Yes but here we were speaking about a very recent client, which doesn't make
much sense, especially with such an important header.

> I was very curious why e.g. the Connection header (even if it isn't sent by
> Firefox or Safari/Webkit even though their webdev tools say it is), would
> work in nginx, and Apache for that matter, so I asked on their mailing list
> why they were violating the spec.
> 
> Valentin gave a rather interesting answer why they in their software actually
> decided to sometimes violate specific parts, it all boiled down to client
> support, because they also realized the fact that many browsers (that might
> be EOL and never get updated), might have implementations that would not work
> with http2 in that case.
> 
> http://mailman.nginx.org/pipermail/nginx/2017-December/055356.html

Oh I totally agree with all the points Valentin made there. We've all been
forced to swallow a lot of ugly stuff to be compatible with existing
deployments. Look at "option accept-invalid-http-requests/responses"
to get an idea. Such ugly things even ended up as relaxed rules in the
updated HTTP spec (723x), like support for multiple content-length headers
that some clients or servers send and that we check for correctness.

> I know that it's different software, and that how others decide to design
> their software is completely up to them.

It's important to keep in mind that haproxy's H2 support came very late. I
participated a lot to the spec, even authored a proposal 6 years ago. But
despite this I didn't have enough time to start implementing in haproxy by
then. Most implementers already had a working SPDY implementation to start
from, allowing them to progress much faster. Nginx was one of them, and as
such they had to face all the early implementations and their issues. It's
totally normal that they had to proceed like this.

> Violating specs on purpose is generally bad, no doubt about that - but if
> it's a requirement to be able to get good coverage in regards to clients
> (both new and old browsers that are actually in use), then I understand why
> one would go to such lengths as having to "hack" a bit to make sure generally
> used browsers can use the protocol.

We're always doing the same. Violating the specs on stuff you send is a big
interoperability problem because you force all other ones to in turn violate
the spec to support you. But violating the specs on stuff you accept is less
big of a deal as long as it doesn't cause vulnerabilities. Silently dropping
the connection-specific headers is no big deal, and clearly something we may
have to do in the future if some trouble with existing clients are reported.
Similarly when you run h2spec you'll see that sometimes we prefer to close
using RST_STREAM than GOAWAY because the latter would require us to keep the
stream "long enough" to remember about it, and we're not going to keep
millions of streams in memory just for the sake of not breaking a connection
once in a while.

> > So at least my analysis for now is that for a reason still to be
> > determined, this version of firefox didn't correctly interoperate with
> > haproxy in a given environment
> 
> Downgrading Firefox to earlier versions (such as 55, which is "pre"-quantum)
> reveals the same issue with bad requests.

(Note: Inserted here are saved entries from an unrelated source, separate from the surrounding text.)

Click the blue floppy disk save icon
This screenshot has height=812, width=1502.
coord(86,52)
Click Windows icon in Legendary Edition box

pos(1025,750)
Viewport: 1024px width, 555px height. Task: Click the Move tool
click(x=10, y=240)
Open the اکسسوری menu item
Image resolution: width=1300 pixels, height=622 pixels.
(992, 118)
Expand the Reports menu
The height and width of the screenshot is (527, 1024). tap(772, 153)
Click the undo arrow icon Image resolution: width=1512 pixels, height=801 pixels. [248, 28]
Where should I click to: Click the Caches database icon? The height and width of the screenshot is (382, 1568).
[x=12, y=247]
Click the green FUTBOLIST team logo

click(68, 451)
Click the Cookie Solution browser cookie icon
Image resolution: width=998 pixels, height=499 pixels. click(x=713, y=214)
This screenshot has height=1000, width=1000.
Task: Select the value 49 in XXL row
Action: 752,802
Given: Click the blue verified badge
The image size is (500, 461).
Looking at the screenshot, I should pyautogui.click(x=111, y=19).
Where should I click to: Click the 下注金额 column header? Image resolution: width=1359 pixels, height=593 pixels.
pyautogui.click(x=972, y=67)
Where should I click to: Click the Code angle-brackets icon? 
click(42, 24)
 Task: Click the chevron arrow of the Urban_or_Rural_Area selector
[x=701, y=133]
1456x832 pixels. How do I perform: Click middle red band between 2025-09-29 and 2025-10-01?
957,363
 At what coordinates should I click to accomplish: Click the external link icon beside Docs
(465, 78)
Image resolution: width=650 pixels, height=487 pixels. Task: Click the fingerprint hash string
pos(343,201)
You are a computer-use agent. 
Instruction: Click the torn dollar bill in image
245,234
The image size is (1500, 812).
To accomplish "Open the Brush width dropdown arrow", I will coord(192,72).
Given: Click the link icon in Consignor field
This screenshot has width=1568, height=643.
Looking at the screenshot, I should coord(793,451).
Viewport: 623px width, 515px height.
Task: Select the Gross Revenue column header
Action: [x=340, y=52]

Then I don't understand as it seems that different people are seeing different
things. And even for me, 45.7, 52.0.2 and 57alpha never caused this to happen.
I'm wondering if any browser plugin could be responsible for this header being
emitted. This should clearly be asked on some firefox support list to confirm
when this happens and why.

> Hopefully you'll not have to violate the http2 spec in any way - but I do see
> a valid point explained by Valentin - the fact that you cannot guarantee all
> clients to be 100% compliant by the spec, and there might be a bunch of
> (used) EOL devices around.

I have no problem with this, and I agree with him about the fact that most
of the rules result from overengineering, and from a wish to let the protocol
fail very quickly on bad implementations to help all of them converge quickly.
It's just that I want to have a *clear* and *reliable* report of the issue
before starting to open holes in the spec and deal with complaints from
people reporting that we're not compliant. And till now we don't know why
this version of FF sometimes works and sometimes fails.

> I used to work at a place where haproxy were used extensively, so seeing
> http2 support getting better and better is a really awesome thing, because it
> would actually mean that http2 could be implemented in that specific
> environment - I do hope in a few releases that http2 in haproxy gets to a
> point where we could rate it as "production ready", with no real visible bugs
> from a customer perspective, at that point I think it would be good to
> implement in a large scale environment (for a percentage of the requests) to
> see how much traffic might actually get dropped in case the spec is followed
> - to see from some real world workload how many clients actually violate the
> spec.

Yep. For what it's worth, it's been enabled for about one month on haproxy.org
and till now we didn't get any bad report, which is pretty encouraging.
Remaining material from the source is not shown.